I do encountered such black screen on 14.3 due to same issue on the Nvidia driver upgrade, but I managed drop into vty and performed packages downgrading
I was able to use Alt + F2 to get to a another terminal, but then I was sure what to do, and I could not accomplish much. But then I found the below message from another poster.

pkg delete nvidia-driverand
pkg install nvidia-driver-580
I have written the above on a post it note, and I will keep it handy if it happens again.
 
Also, I think that someone asked me to supply info regarding the version of FreeBSD I am using, so I have included the below info, even though I'm not certain that it is useful.

Code:
root@Asus:/home/Simon # freebsd-version -k
15.0-RELEASE-p7
root@Asus:/home/Simon # freebsd-version -r
15.0-RELEASE-p7
root@Asus:/home/Simon # freebsd-version -u
15.0-RELEASE-p7
root@Asus:/home/Simon # cat /etc/os-release
NAME=FreeBSD
VERSION="15.0-RELEASE-p7"
VERSION_ID="15.0"
ID=freebsd
ANSI_COLOR="0;31"
PRETTY_NAME="FreeBSD 15.0-RELEASE-p7"
CPE_NAME="cpe:/o:freebsd:freebsd:15.0"
HOME_URL="https://FreeBSD.org/"
BUG_REPORT_URL="https://bugs.FreeBSD.org/"
 
did it work after the reinstall but before restoring the backup
Yes, it worked immediately after the reinstall, but then it failed after I attempted to restore from a recent backup. I also tried to restore from a backup that was approximately one month old, but I experienced the same type of failure all over again.

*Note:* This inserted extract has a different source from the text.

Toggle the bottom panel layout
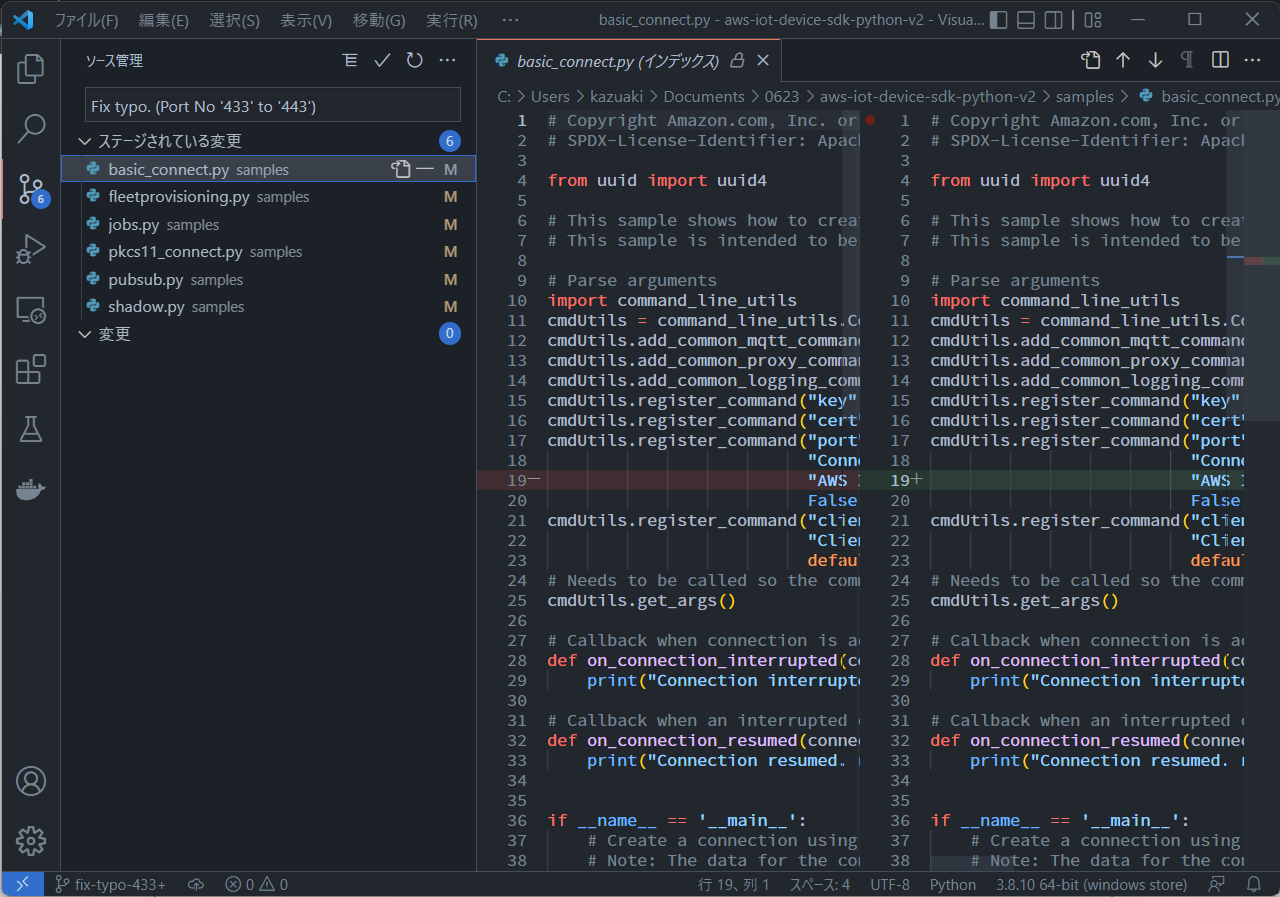 1025,20
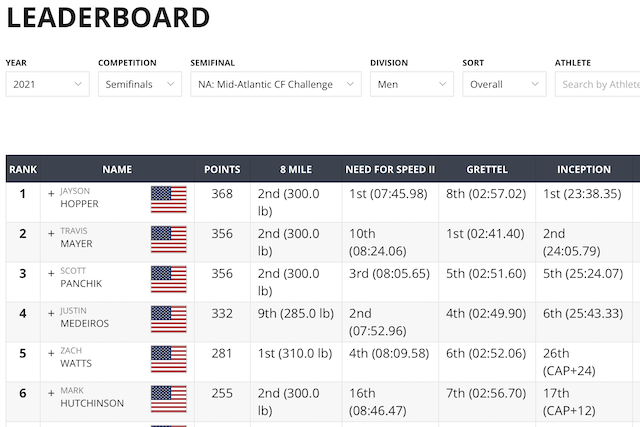Click the plus icon next to Mark Hutchinson
This screenshot has height=427, width=640.
pyautogui.click(x=51, y=393)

Also, I think that I now I understand why I experienced the above failures following restoration from backup. I have the below line contained within a script I use to restore my backups, and until recently this method worked very well. The below line isn't my entire script, just the line which handles my packages.

Code:
pkg install $(cat /diskbkp/backup/package_list.txt)

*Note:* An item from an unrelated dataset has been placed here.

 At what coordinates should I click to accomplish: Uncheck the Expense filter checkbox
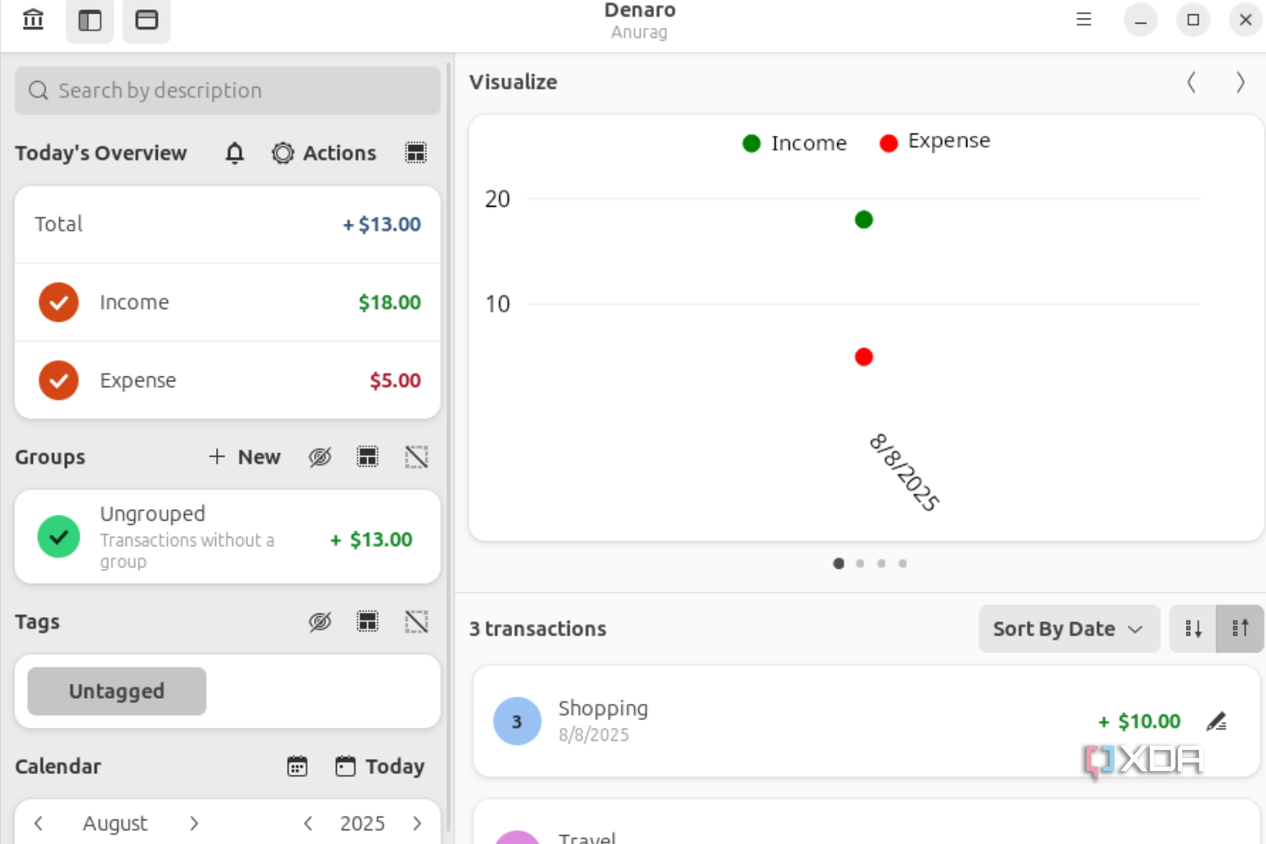click(59, 380)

However, I think that the problem is that above line looks at all the packages contained within package_list.txt, and then it downloads and installs them regardless of version. This must be why both FreeBSD and GhostBSD failed on me within the same day. As long as I can keep my Nvidia driver limited to, nvidia-driver-580.119.02_1, then everything is fine, but the moment it upgrades to nvidia-driver-580-580.142, then my system becomes broken. :<
 
By setting the Cinnamon specific "initialization value" into .xinitrc we are saying "Hay X Windows! I would like to run the Cinnamon desktop".
But if I were to make such a modification to my .xinitrc, would I still be able to use Xfce? At first I didn't like Xfce too much, but now that I've managed to tweak it a little bit, I'm starting to think that Xfce might be better for someone like me, than Cinnamon is. Also, I really wanted to install KDE, but I think that I read somewhere that some of the BSD distros might be ending support for it? At any rate, I now seem to have a stable installation of FreeBSD again, so I guess that I'm going to try sticking with it.
 
Well, a few days ago I thought that it was end of my adventure with FreeBSD, but now I'm happy to report that I seem to have a stable installation of FreeBSD running on my computer again, I think that I understand why my desktop failed the other day, and I think that I now have a better back up method than what I had just a few days ago. Also, I'm too lazy to replace my FreeBSD installation with Linux Mint, or Zorin, so I think that I will continue using FreeBSD for the meanwhile. Also, I learned a little bit from this incident, and I now think that if a similar incident were to happen in the future, I'm pretty sure that I could handle it without have to do a reinstall and restoring from a backup. Looks like I'm married to FreeBSD for at least the near future.
 
Well, a few days ago I thought that it was end of my adventure with FreeBSD, but now I'm happy to report that I seem to have a stable installation of FreeBSD running on my computer again, I think that I understand why [...]
Looks like I'm married to FreeBSD for at least the near future.
You made it to level 3.
Welcome to the show, buddy!
You are now an official FreeBSD user.